I’ve seen photographic advice such as “your pictures need to tell a story”, and I’m thinking; nah, bro; I’m good. I mean, if I take a picture of a bee pollenating a rosemary bush, what story should that tell? I mean, other than the atmosphere of the moment, the light, the feeling frozen in time?
I’m freezing visual moments, you fit them into your own personal story any way you like. Sometimes there’s a story behind why I like to take pictures of a certain kind, but you will hardly see it in the picture itself. For instance, the horizontal light of the sunset taken through an innocuous object that just happens to be there:
The light is always out of focus, beyond reach and beyond resolution, and in a moment it’s gone, and magic is lost from the object that seemed to contain it. The story is the world itself – how it catches the light of God at specific moments, and then the light is gone and you see that it was never truly of this world, that there is nothing special here, and everything that makes it appear special is beyond it. Also, it’s the story about how I can’t go there yet, which is why those pictures always have a tinge of pain and nostalgia in them.
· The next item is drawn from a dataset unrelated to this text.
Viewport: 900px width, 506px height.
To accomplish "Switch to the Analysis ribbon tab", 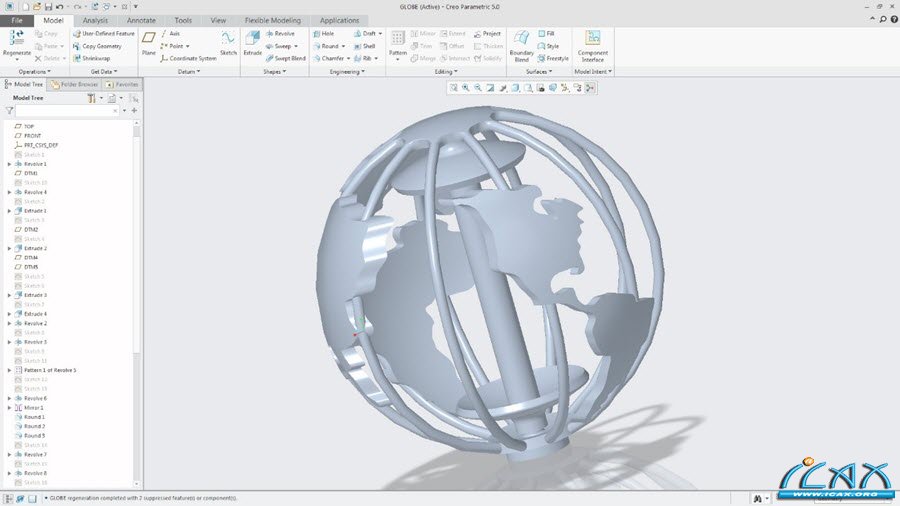I will [95, 20].

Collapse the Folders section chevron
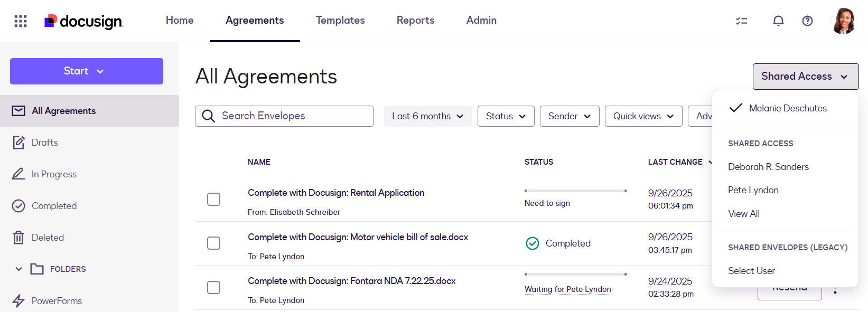click(18, 269)
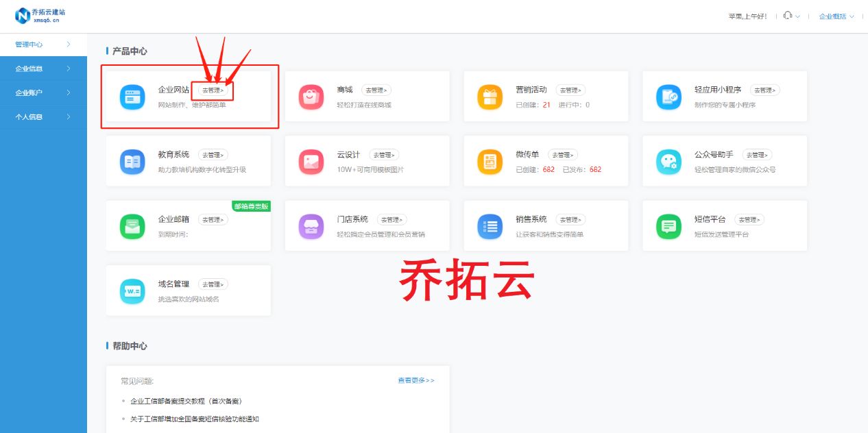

Sometimes there is no story – the reason why I like taking pictures of insects in flight is simply because it’s hard and I like the challenge, and when I make it, sometimes it looks magical and I like it because of that.
No particular story there, but feel free to insert your own. 🙂
Rainbow light on cobwebs started without any high aspirations of storytelling either – I just found it pretty.
One would think it’s chromatic aberration created by the lens, but nope, you can see it with the naked eye. It’s something about the cobweb breaking light like a string of tiny prisms. The lens just kept it there without interfering, which is why I love those optically perfect lenses.
Later, I understood that it actually fits a story of this world and its creator, who makes his cobwebs attractive with stolen light, so that he could devour his victims here. The real spiders of course prefer to keep their traps hidden and invisible, but that one prefers his traps to shine with the stolen light of God.
So, you can find stories there even if they were unintentional. Whenever I deliberately try to tell a story with photography, it feels pretentious and cringy, so I try to aviod it.